By breaking down the data in this way, I have converted my single survey into 20 different surveys (10 for males and 10 for females). There’s a very good chance that at least one of these will yield a result consistent with my prejudice.
For instance, I might find the following:
Employed | Unemployed | % UE | |
---|---|---|---|
Irish names, Male, 35-40 | 120 | 180 | 60% |
Other names, Male, 35-40 | 170 | 130 | 43% |
Now I can publish my results: Males of Irish ancestry aged 35-40 have a 60% unemployed rate vs. 43% for controls. I make no mention of the fact that I cherry-picked this survey from my original data. This is a critical omission, because whenever data is sub-divided in this way, the percentages in the sub-divisions never mirror the original result perfectly. There’s always a measure of scatter.
This is why it’s so important that the psycho-pharmaceutical companies be required to show all their data – so that independent researchers can check for data massaging of this kind. Incidentally, the example I gave is simplistic. In practice, there are a great many ways to massage data, some of which are quite sophisticated.
Getting back to the Guardian’s article, it is reported that the Pharmaceutical Research and Manufacturers of America (PhRMA) and the European Federation of Pharmaceutical Industries and Associations (EFPIA) have drawn up a strategy to combat the push for transparency. A memo from Richard Bergstöm, director of EFPIA, outlining this strategy, was sent to many pharmaceutical companies, and was leaked by a drug company employee. The memo mentions “…mobilising patient groups to express concern about the risk to public health by non-scientific re-use of data.”
Here in America it has been obvious for decades that the National Alliance on Mental Illness (NAMI) has been funded by pharma, and has been their willing mouthpiece with regards to the spurious medicalization of human problems and the pill-for-every-problem solutions peddled by psychiatry. (There has been some talk recently of NAMI distancing themselves from pharma, but I have seen no clear indications of this yet.)

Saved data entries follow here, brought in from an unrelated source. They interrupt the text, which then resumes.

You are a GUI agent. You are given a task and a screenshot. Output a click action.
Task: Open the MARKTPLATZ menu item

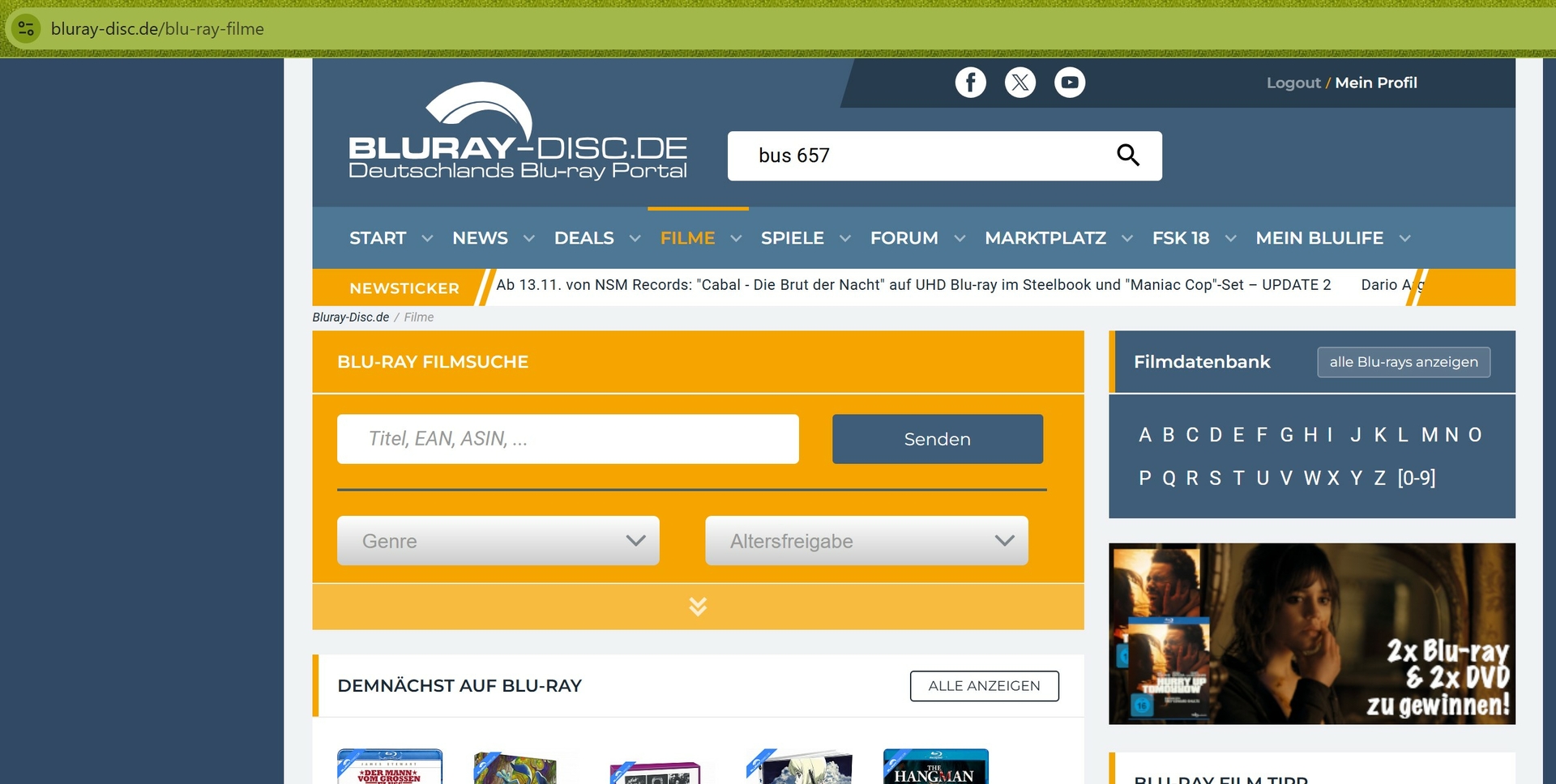pyautogui.click(x=1045, y=238)
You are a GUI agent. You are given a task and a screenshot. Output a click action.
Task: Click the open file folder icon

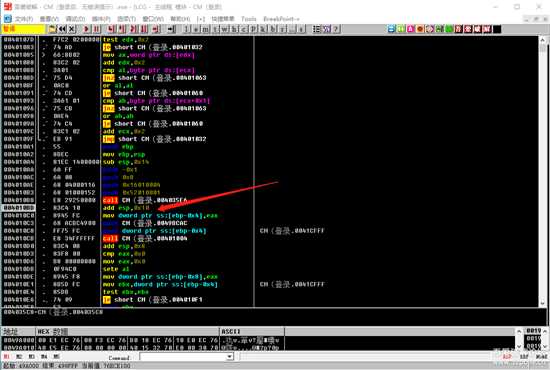point(53,29)
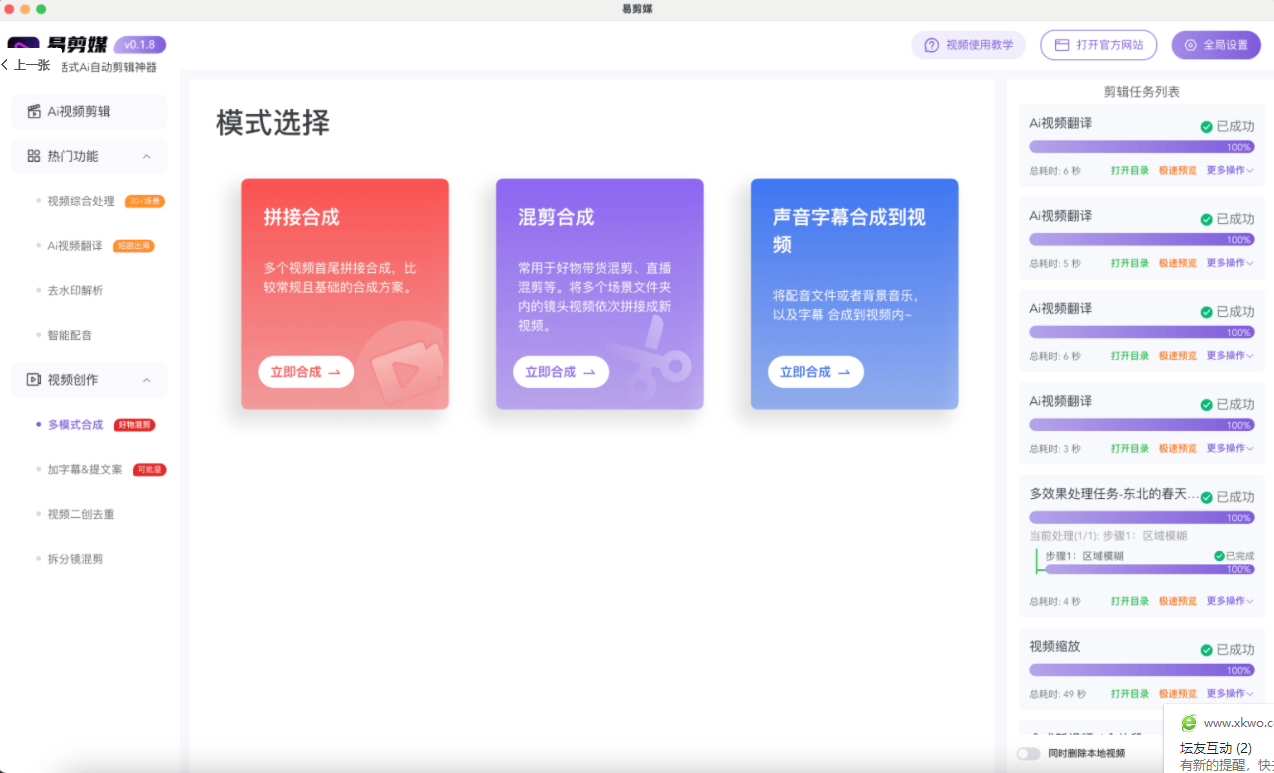Viewport: 1274px width, 773px height.
Task: Enable 同时删除本地视频 switch
Action: coord(1028,753)
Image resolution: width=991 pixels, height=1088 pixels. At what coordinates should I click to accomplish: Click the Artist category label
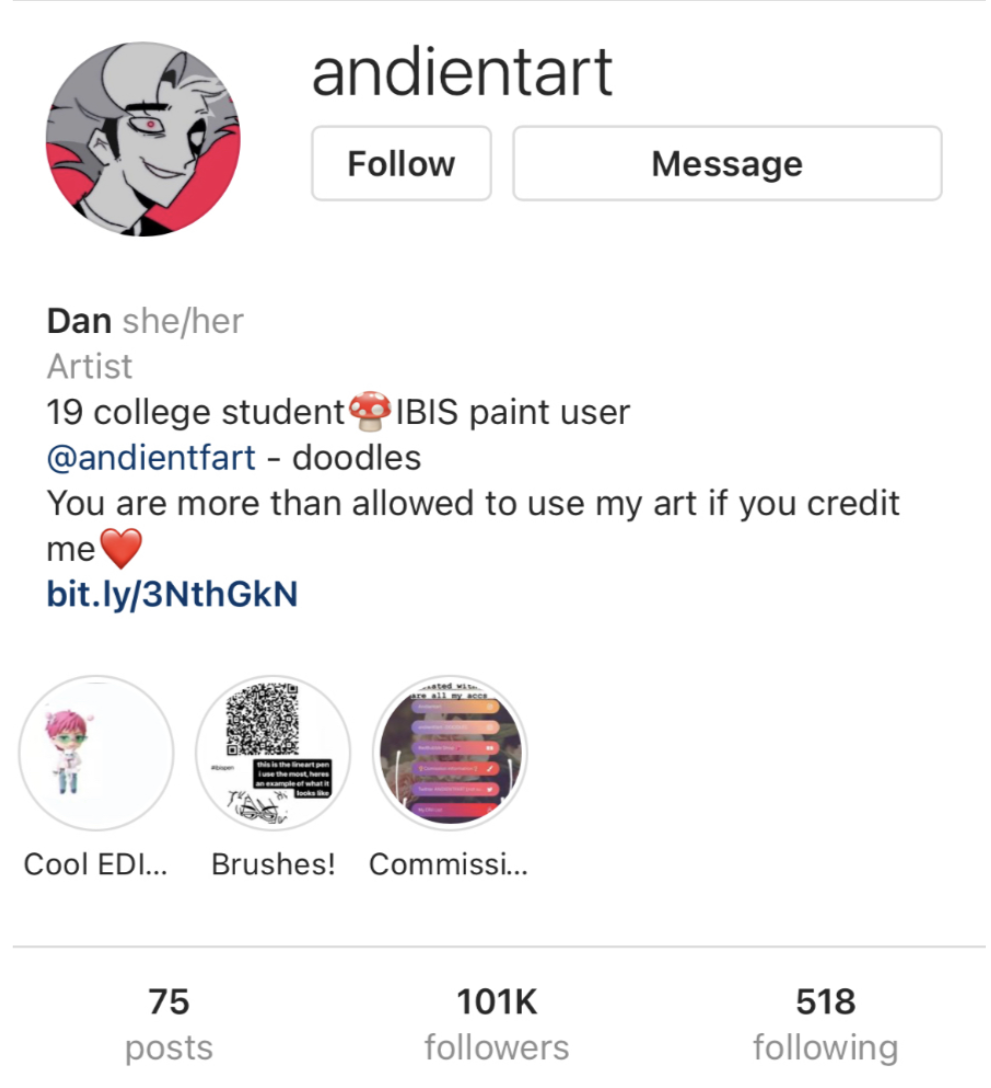(90, 366)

I’m not familiar with the patient groups in Europe, but it sounds like similar dynamics are at work there.
What strikes me most markedly about these kinds of activities is the self-serving cynicism of the pharmaceutical groups. Their basic objective, of course, is to sell drugs by getting their psychiatry friends to invent more and more “illnesses,” with lower and lower thresholds. They get psychiatrists to do this in the old-fashioned way – by giving them big bundles of money.
That’s bad enough. But they then have the gall to cozy up to the victims of their neurotoxic chemicals, convince these victims that they are their friends, and recruit them to promote the pharma-for-all message. This also is achieved with big bundles of money. It’s very difficult for a cash-strapped, grass-roots organization to resist the overtures of a smiling, highly-trained drug rep with an open checkbook.

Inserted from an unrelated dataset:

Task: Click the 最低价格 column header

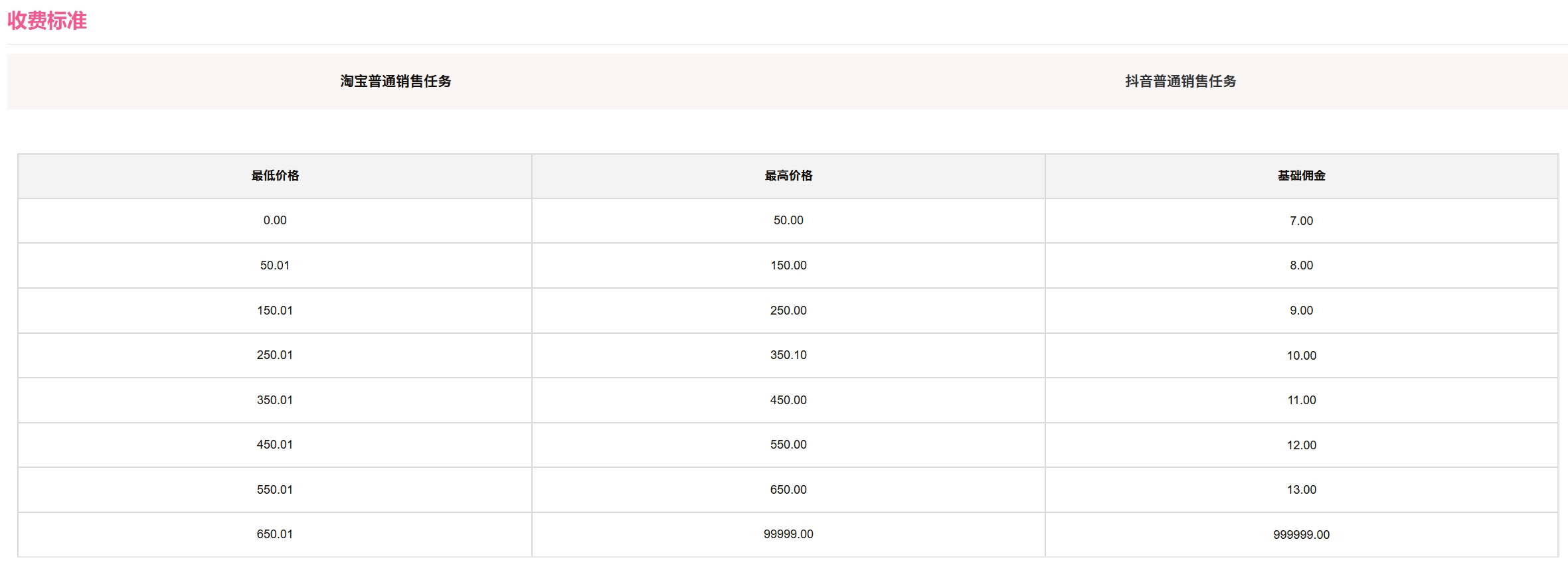Action: (x=275, y=176)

The fact that the director of EFPIA felt sufficient confidence in his association’s relationships with patient groups to instruct his member companies to “mobilize” them, speaks volumes.
We already know, from the corrupted research, and the ghost-writing, that pharma routinely subordinates client welfare to corporate profits.

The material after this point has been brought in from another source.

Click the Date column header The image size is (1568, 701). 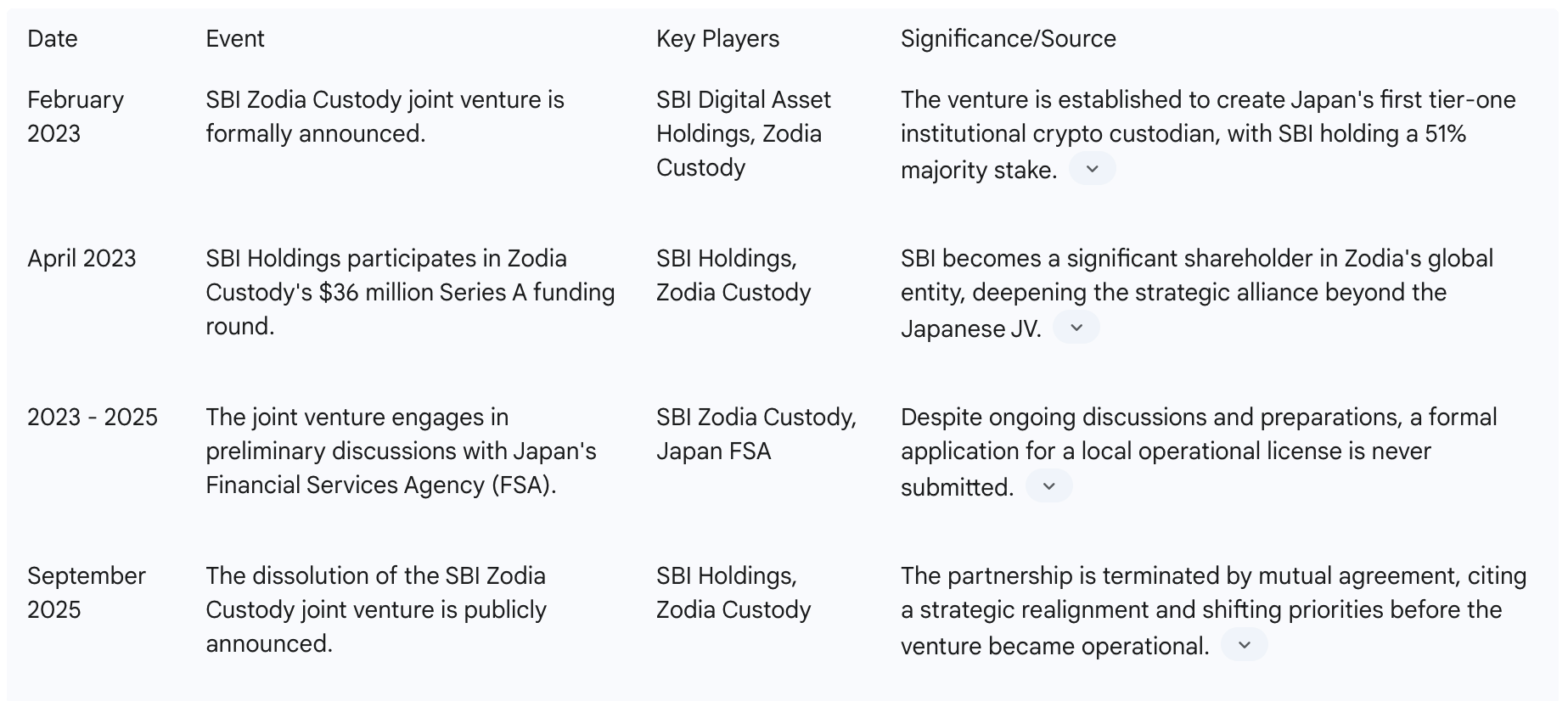click(52, 38)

But the notion that patient groups would join them in their fight against research transparency suggests that they view the members and leaders of these groups as little more than mindless minions. How could increased transparency pose any kind of a threat to client welfare or public health? How could pharma imagine that patient groups would buy this garbage?
But wait? Psychiatrists have been buying the same garbage for decades. As Julie Andrews almost said: “A spoonful of money helps the medicine go down.”
And let’s not forget, if the memo had not been leaked, this “mobilization” would be going on right now, right under our noses.
Pharma-psychiatry is something flawed and rotten.